Les fausses images et les fausses vidéos autour du conflit Israël-Hamas abondent sur les réseaux sociaux. En ajoutant à cela un contexte politique et historique extrêmement complexe, il peut être tentant de baisser les bras et de conclure à l’impossibilité de distinguer le vrai du faux.

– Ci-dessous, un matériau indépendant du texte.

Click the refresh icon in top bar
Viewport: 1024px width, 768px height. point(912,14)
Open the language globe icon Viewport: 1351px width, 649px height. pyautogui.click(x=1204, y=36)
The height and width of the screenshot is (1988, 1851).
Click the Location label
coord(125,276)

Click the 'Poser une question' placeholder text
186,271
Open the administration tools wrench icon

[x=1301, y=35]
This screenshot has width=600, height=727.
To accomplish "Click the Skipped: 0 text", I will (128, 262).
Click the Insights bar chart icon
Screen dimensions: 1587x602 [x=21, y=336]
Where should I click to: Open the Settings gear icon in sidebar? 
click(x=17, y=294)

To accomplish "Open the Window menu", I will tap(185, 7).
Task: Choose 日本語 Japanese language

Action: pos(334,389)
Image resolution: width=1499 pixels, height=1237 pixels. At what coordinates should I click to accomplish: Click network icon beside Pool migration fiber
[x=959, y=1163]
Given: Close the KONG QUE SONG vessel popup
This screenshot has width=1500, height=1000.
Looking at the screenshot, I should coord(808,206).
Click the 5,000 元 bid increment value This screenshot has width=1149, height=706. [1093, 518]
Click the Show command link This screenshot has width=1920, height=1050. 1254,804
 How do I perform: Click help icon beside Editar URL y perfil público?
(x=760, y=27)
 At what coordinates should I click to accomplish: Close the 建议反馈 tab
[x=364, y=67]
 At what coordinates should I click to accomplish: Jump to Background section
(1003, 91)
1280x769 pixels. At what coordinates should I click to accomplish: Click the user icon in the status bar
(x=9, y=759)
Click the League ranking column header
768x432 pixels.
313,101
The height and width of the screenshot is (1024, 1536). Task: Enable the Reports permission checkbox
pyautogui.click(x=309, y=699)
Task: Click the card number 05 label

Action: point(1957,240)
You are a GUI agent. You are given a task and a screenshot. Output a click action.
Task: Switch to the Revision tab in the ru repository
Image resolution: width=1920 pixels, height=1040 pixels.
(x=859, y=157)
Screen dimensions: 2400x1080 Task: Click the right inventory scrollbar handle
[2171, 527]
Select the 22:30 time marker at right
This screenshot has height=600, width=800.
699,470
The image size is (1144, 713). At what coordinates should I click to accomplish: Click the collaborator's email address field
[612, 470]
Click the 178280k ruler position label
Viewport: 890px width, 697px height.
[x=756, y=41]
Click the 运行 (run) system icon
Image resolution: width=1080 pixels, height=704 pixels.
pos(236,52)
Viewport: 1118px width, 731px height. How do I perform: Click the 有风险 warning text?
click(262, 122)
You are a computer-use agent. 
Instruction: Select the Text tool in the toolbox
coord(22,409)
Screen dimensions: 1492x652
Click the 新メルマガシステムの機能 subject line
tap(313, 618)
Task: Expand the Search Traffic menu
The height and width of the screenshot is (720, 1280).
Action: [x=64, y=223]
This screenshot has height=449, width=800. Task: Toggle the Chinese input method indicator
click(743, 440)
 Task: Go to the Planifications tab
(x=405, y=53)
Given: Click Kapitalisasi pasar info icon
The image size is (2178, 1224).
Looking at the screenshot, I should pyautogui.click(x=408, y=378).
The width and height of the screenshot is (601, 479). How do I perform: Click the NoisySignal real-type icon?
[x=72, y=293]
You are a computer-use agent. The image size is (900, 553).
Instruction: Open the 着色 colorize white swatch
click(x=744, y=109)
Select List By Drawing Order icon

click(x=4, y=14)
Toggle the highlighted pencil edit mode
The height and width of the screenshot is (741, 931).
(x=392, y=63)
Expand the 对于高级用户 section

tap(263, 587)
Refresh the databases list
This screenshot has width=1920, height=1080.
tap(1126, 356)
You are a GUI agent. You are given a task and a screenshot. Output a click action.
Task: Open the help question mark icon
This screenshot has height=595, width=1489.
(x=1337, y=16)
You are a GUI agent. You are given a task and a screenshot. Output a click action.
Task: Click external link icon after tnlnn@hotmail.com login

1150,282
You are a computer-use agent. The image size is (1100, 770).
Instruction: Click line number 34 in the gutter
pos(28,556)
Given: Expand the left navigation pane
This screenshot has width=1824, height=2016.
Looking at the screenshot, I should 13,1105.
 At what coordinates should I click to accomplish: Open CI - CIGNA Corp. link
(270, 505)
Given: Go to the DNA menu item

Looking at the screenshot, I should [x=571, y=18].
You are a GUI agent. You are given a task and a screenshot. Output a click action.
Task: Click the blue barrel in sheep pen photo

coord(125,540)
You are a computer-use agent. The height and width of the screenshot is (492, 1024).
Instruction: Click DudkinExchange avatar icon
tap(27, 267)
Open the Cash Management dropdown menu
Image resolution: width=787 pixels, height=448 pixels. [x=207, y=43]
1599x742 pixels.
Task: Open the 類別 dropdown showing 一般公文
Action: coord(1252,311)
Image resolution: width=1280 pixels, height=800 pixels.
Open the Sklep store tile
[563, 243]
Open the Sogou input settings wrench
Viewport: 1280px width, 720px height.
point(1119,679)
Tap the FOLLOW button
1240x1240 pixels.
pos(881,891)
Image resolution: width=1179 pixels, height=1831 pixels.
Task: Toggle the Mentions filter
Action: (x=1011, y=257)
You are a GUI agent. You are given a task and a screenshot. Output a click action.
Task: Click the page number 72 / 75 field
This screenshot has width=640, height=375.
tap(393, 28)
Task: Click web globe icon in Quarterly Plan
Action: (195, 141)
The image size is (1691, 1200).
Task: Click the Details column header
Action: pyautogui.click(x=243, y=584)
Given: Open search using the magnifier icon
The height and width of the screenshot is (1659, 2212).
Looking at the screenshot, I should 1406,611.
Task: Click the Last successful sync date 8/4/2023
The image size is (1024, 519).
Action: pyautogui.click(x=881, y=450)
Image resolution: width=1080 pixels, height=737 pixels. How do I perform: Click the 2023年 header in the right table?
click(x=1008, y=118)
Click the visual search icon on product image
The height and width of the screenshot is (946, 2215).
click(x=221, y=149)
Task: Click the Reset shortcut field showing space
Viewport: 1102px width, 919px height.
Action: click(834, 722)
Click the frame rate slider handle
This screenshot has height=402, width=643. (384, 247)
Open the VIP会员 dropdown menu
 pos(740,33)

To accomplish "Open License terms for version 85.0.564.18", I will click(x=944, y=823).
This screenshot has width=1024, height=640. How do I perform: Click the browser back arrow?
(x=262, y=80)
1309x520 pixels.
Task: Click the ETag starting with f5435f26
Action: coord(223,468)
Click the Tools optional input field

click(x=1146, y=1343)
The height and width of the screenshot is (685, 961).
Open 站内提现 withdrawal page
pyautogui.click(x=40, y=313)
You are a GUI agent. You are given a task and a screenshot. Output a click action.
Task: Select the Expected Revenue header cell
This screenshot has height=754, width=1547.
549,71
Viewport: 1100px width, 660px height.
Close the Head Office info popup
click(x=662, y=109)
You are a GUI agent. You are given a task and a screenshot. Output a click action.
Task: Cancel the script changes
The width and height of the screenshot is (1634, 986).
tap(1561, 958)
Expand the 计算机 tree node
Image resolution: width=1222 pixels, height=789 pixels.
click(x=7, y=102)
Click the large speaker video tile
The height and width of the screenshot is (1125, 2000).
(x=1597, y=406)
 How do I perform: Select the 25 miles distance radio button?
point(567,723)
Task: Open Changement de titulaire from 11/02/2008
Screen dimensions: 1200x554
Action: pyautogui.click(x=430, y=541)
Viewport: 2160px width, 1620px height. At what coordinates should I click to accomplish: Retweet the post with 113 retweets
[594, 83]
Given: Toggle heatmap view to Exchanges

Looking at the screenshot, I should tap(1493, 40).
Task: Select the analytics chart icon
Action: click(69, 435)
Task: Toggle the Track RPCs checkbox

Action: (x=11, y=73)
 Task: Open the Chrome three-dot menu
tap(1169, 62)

Ce serait oublier qu’il existe une poignée de réflexes de base que quiconque devrait développer avant de partager une information, rappelle le Détecteur de rumeurs.
Depuis l’attaque terroriste du Hamas, survenue en Israël dans la matinée du 7 octobre, plusieurs des observateurs du phénomène de la désinformation le décrivent comme ayant pris une ampleur inédite. « Je fais de la vérification de faits sur Twitter depuis des années » écrivait, dans l’après-midi du 8 octobre, le journaliste spécialisé en désinformation de la BBC, Shayan Sardarizadeh. « Il y a toujours beaucoup de désinformation pendant des événements majeurs. Mais le déluge de faux messages dans les deux derniers jours, est quelque chose d’autre. »
Ce conflit offre, selon des experts interrogés le 10 octobre par l’Agence France-Presse, « une sombre étude de cas sur la diminution de la capacité des plus grandes plateformes », comme Facebook et X — anciennement Twitter — à combattre les fausses informations », depuis qu’elles ont mis à pied tout ou partie de leurs équipes qui traquaient les propos trompeurs ou haineux.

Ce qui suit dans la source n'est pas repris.